Review: Far Cry 3 Blood Dragon blends modern with retro, and a healthy dose of ridiculous

The game bears the Far Cry 3 name because it uses the same engine, plain and simple. If you've played the absolutely brilliant Far Cry 3, you'll jump right into the game with no problems whatsoever. It will all feel second nature. Except Blood Dragon isn't a continuation of FC3's storyline, nor is it some sort of deranged dream that Vaas or Jason is having. Blood Dragon is a completely new story that doesn't take itself seriously, not at all, and thus acts as a standalone title, rather than an expansion.

You play as Rex "Power" Colt, a Mark IV cyborg (half human, half badass robot) on a mission to stop an Omega Force agent gone rogue. The plot screams 80s and 90s action movie, and that's certainly not a bad thing. Michael Biehn steps into the role of Rex and fits like a glove into the grizzled-soldier-with-an-attitude role.

Far Cry 3 Blood Dragon Shooting Enemies

Blood Dragon follows a similar format as its retail brother. You still have an island to roam around (albeit a much smaller chunk this time around) with 13 outposts to take over and a few dozen side missions to partake in. There isn't a lot of variety in these, as they only consist of either helping out a hostage by silently taking out his captors or hunting the various wildlife with appointed weaponry.

There are also various challenges and collectibles scattered around the island, putting you on the hunt for old television sets, VHS tapes and documents. There are 12 animals to kill, which, given your current weaponry, won't be as difficult as those in FC3.

Roaming the island are the titular Blood Dragons, large lizards that shoot laser beams out of their mouths, charge at you with full speed and change colors like a Big Daddy or Songbird depending on whether they're passive (green), alert (yellow) or aggressive (red). They're dangerous, and you won't be able to take them head-on from the get go. To help bypass these creatures, you can rip out cyber hearts from dead enemies, which you can then throw to distract them, if at least for a few seconds.
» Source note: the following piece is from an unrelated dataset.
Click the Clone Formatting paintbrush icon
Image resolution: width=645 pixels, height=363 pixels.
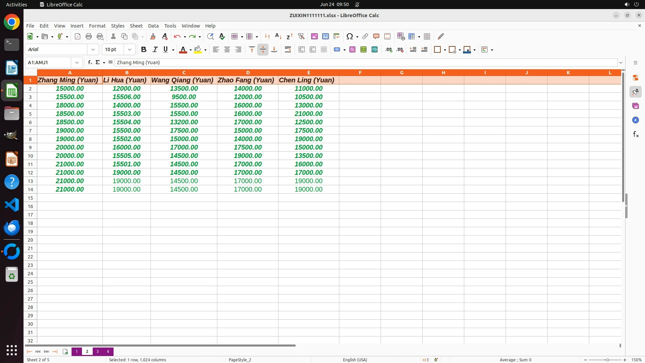153,36
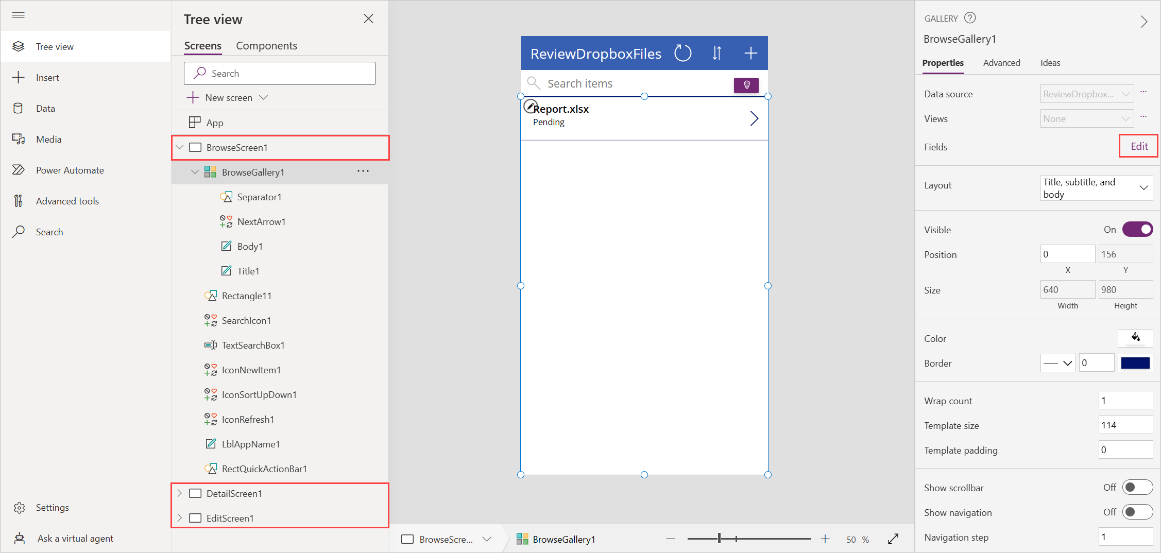Click the blue border color swatch

(1135, 362)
There is leveling and skill progression in Blood Dragon, but unlike Far Cry 3, you can't pick and choose your upgrades. Rather, each level you attain will net you a bonus to your character, many of which are similar to those found in FC3, such as the ability to bring down heavily armored soldiers with a stealth takedown. Don't fret though, Rex starts off with almost all the necessary badass skills right from the beginning. You'll be able to sprint fast, perform takedowns from below and above, breathe underwater forever, and wield four weapons as soon as you make your first step onto the island (but not before the absurdly hilarious tutorial sequence, which I've added below).
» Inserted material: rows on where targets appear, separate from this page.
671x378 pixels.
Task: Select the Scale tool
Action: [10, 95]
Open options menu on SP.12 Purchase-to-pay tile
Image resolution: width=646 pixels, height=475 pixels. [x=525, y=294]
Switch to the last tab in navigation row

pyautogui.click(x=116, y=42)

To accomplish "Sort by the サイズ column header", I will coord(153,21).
The game has some fairly obvious nods to Terminator, but movies like Rocky, Star Wars, and Karate Kid get parodied as well. Also, you can't have an 80s parody without a training montage. Rex spouts recognizable quotes like "Winners don't do drugs" and "I got the touch, I got the power." It's all great fun, but the best part is that it works in the context of Blood Dragon. It's not supposed to be taken seriously.
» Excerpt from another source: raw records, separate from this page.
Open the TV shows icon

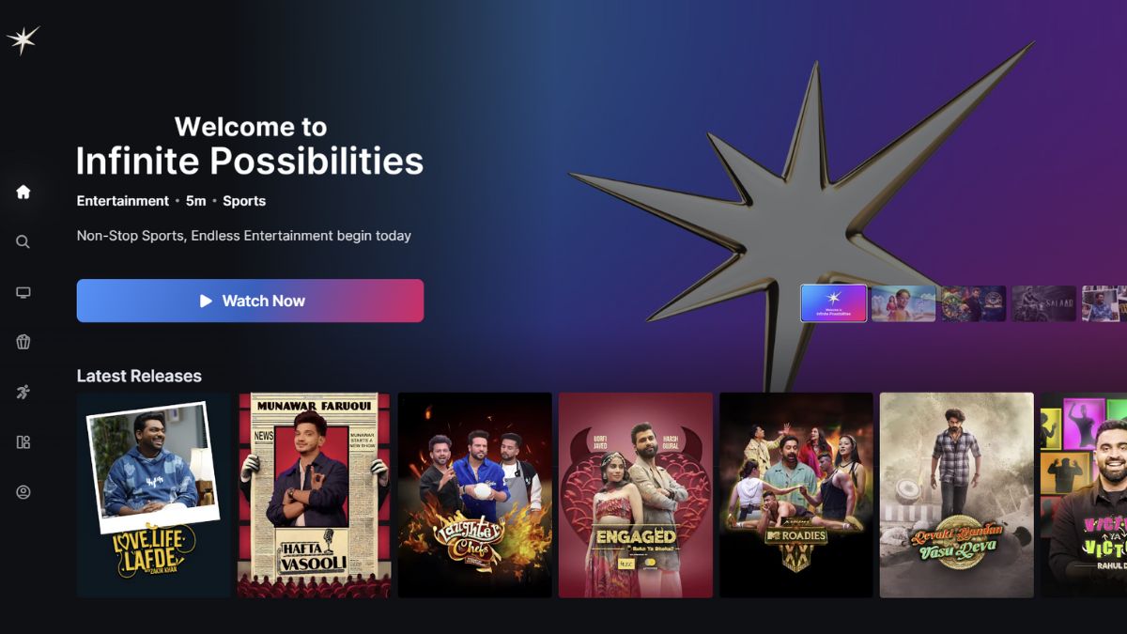click(x=23, y=292)
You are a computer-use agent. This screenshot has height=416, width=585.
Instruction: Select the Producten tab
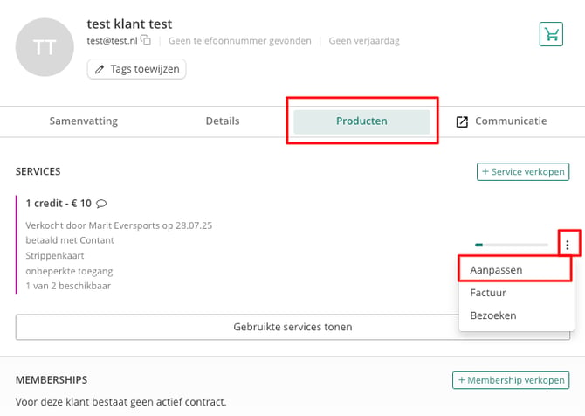(x=361, y=121)
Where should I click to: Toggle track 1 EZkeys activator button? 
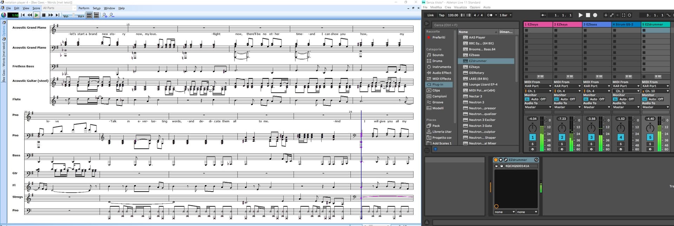533,137
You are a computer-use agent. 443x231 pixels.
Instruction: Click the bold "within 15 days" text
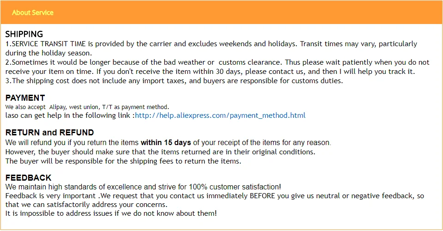tap(166, 142)
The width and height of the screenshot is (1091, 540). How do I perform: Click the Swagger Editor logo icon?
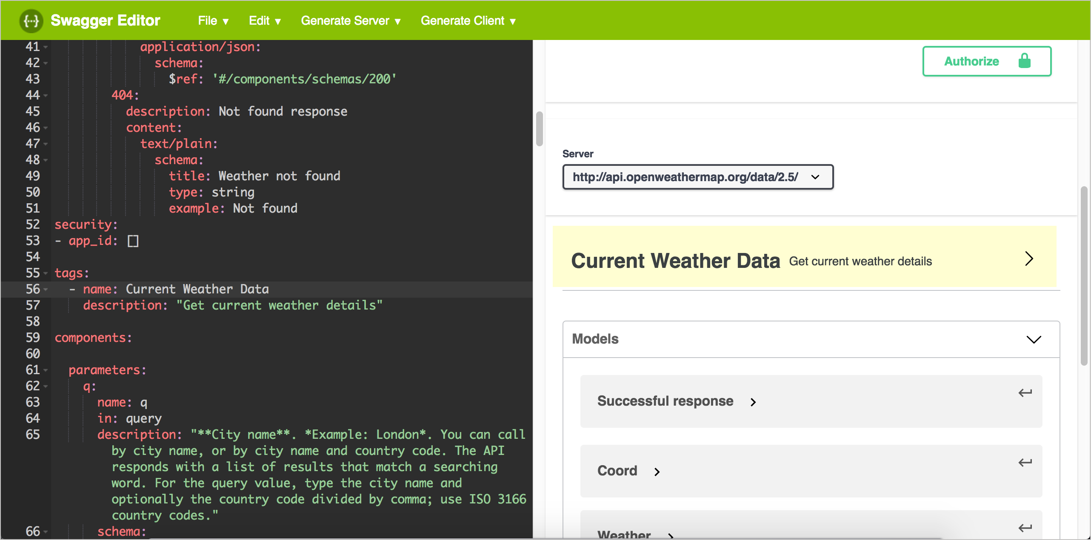32,20
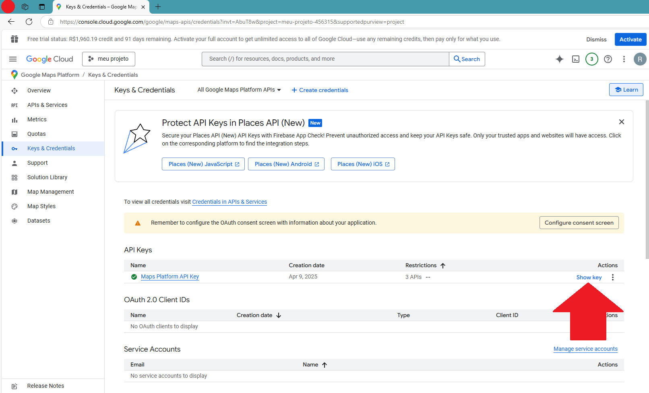Click Configure consent screen button
649x393 pixels.
click(579, 222)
Those who played through Far Cry 3 stealthily will be a little puzzled by Blood Dragon's design at first, because the game is meant to be more action-based. While it certainly includes stealth segments, being sneaky is not as encouraged as it was in FC3. For example, taking over outposts completely unseen no longer yields bonus EXP. However, running and gunning does make more sense in the context of an 80s action movie, so the joke's on me.

Given its $14.99 price tag, it's only fitting that Blood Dragon isn't overly long. The main story, which consists of seven missions, can easily be completed under 3 hours, but that time can easily be doubled if you want to do everything in the game.

Far Cry 3 Blood Dragon is absolutely great fun. It might not be the meaty experience you get with Far Cry 3, but the over-the-top story, line delivery and humorous representation of an 80s view of the year 2007 makes for an absolute must-buy for those who enjoy the action flicks of that era. And who doesn't want to see Michael Biehn step into the role he was born for, am I right?!